Aim for the hungry heart of your target market, and learn how to recognize a qualified prospect when you see one. If the person in front of you doesn’t check off all the boxes, it’s quite likely that YOU can’t afford to work with THEM.

2) Am I sending the wrong message?

There’s a whole psychology behind effective marketing communication, but one of the most basic things people get wrong is that they use low-budget language to sell high-end services.

If you want to attract price-sensitive clients, by all means, stick with words like "fast," "easy," "affordable" and "discount." And don’t forget “Attention, K-Mart shoppers!”

High-caliber clients, on the other hand, respond to confidence, quality and service. I’m not saying they don’t also appreciate a good deal, but you shouldn’t focus only on that aspect if you want to win their business. Words like "expert," "specializing," "custom" and "guaranteed" convey high-value appeal.

If you want to attract people who are more concerned with quality and value than price, you need to speak their language.

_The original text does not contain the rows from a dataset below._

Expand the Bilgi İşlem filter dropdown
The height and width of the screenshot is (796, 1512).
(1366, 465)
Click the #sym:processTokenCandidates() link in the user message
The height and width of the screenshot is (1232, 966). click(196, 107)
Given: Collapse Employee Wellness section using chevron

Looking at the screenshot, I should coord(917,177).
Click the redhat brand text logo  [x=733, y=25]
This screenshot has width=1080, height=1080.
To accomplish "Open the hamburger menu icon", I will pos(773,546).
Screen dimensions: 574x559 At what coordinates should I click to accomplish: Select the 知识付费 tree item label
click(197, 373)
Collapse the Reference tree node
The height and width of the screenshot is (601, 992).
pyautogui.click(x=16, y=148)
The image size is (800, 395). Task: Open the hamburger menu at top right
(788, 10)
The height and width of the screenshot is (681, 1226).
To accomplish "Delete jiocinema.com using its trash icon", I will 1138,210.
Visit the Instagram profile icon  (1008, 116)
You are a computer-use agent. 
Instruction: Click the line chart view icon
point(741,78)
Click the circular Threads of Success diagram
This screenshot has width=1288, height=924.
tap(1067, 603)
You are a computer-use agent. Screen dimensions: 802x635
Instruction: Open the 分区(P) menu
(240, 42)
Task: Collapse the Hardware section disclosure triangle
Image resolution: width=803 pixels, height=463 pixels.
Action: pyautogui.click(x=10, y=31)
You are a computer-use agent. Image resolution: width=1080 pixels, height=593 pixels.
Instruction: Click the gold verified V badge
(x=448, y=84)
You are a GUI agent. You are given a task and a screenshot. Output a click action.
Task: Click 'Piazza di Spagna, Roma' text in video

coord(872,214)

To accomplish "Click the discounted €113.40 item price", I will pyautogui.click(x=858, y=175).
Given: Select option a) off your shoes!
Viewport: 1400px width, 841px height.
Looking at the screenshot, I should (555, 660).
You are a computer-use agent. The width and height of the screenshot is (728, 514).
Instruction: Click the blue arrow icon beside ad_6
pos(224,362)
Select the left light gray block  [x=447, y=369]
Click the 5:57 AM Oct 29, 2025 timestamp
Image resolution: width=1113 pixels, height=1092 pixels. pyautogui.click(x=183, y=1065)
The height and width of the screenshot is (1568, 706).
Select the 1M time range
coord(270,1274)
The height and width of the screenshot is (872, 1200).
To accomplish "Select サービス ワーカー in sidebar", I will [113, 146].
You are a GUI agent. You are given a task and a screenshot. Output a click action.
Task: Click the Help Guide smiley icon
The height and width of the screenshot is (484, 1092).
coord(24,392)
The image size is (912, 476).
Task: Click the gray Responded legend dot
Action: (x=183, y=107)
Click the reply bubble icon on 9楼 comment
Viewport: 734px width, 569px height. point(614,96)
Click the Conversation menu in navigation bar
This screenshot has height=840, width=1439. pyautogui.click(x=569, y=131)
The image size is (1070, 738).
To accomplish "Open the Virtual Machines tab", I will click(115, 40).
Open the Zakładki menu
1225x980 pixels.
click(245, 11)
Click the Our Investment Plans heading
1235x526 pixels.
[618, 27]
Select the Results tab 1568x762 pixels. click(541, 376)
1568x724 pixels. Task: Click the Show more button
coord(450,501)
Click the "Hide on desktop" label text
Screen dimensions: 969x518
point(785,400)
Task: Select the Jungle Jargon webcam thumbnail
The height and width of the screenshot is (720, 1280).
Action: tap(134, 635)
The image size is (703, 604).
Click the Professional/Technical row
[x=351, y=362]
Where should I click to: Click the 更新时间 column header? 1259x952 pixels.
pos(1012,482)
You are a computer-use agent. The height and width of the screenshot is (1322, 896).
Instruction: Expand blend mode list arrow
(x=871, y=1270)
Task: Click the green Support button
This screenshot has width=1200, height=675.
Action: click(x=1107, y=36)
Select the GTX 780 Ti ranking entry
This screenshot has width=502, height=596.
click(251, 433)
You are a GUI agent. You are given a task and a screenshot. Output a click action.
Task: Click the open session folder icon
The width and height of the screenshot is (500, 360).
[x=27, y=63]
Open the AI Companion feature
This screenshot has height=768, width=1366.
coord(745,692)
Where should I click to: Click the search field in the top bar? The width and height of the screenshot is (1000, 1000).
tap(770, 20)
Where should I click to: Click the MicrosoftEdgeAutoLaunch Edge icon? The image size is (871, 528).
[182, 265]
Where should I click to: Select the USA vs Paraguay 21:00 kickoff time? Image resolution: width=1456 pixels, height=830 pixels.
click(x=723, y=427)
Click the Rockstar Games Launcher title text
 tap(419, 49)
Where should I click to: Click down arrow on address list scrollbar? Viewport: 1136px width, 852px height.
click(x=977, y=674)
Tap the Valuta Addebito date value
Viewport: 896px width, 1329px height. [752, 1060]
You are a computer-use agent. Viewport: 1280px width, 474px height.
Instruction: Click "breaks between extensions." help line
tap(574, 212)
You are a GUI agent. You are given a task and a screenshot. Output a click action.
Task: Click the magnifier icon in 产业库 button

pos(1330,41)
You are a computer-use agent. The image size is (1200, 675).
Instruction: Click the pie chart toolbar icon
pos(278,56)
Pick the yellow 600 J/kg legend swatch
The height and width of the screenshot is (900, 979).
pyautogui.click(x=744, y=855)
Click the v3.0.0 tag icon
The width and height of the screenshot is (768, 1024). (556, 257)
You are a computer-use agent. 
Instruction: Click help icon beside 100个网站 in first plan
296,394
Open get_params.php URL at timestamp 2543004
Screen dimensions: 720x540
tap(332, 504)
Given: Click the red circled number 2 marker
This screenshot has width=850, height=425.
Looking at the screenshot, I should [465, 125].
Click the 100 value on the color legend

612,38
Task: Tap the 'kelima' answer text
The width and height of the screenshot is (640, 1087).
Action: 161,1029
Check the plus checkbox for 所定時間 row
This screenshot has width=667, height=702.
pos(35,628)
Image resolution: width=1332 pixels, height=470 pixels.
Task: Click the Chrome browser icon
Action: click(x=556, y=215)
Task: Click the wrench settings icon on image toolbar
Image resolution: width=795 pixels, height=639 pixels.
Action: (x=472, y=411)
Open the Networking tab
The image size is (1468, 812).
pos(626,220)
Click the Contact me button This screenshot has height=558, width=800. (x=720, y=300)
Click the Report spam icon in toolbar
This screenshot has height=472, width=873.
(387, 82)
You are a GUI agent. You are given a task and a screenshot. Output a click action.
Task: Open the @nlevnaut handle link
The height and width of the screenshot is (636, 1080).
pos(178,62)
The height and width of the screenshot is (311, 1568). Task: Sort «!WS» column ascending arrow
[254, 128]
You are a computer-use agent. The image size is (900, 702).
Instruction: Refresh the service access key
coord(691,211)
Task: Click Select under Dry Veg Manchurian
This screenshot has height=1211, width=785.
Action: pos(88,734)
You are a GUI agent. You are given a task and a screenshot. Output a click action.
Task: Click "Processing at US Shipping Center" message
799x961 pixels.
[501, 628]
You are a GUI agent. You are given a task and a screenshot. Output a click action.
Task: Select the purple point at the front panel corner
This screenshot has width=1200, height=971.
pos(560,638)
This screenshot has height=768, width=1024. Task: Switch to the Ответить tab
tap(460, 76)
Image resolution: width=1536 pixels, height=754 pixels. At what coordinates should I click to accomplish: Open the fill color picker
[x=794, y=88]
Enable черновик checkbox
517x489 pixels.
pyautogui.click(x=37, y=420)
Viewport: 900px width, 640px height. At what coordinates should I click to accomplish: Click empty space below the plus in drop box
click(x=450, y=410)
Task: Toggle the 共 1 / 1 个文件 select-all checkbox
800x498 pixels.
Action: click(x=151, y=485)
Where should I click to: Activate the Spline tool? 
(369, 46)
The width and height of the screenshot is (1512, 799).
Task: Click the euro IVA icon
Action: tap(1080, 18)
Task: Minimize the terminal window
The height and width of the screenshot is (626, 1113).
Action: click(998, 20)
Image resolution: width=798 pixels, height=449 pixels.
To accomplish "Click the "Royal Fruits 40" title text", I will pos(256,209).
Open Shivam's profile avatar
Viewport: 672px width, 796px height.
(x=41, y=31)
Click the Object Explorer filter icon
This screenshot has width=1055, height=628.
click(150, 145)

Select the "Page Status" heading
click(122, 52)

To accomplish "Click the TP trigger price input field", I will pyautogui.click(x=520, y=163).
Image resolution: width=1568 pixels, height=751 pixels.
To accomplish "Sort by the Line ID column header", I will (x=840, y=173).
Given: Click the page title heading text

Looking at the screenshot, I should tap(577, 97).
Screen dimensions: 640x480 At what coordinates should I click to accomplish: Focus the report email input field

3) Am I selling the wrong thing?

Are you selling inputs rather than outcomes? Time, materials and effort are all inputs. In fact, the coaching process itself is an input. While you’re busy trying to justify the price with more inputs, your prospect is naturally trying to figure out how to eliminate as many inputs as possible in order to keep the cost down.

How you do what you do (i.e., input) is not the first thing to talk about; that comes later. First the customer wants to know what the outcome will be so they can figure out whether it will be worth it.

Examples of outcomes include: Making or saving more time/money, achieving a specific goal, reducing/eliminating a risk, gaining/expanding an advantage, creating or leveraging an opportunity, acquiring/mastering new skills, etc.

Another tip: Don't make price a selling point. When the client says “I can’t afford you,” naturally you feel you have no option but to lower your price to stay competitive.

You can see where that’s going to end up.

Don’t try to match price. Instead, find a way to differentiate based on the value you provide. What’s it worth to the client to have the results they want? What will it cost them if they fail to gain those results? How much time, money and effort could they save by using your signature solution over other, more generic solutions?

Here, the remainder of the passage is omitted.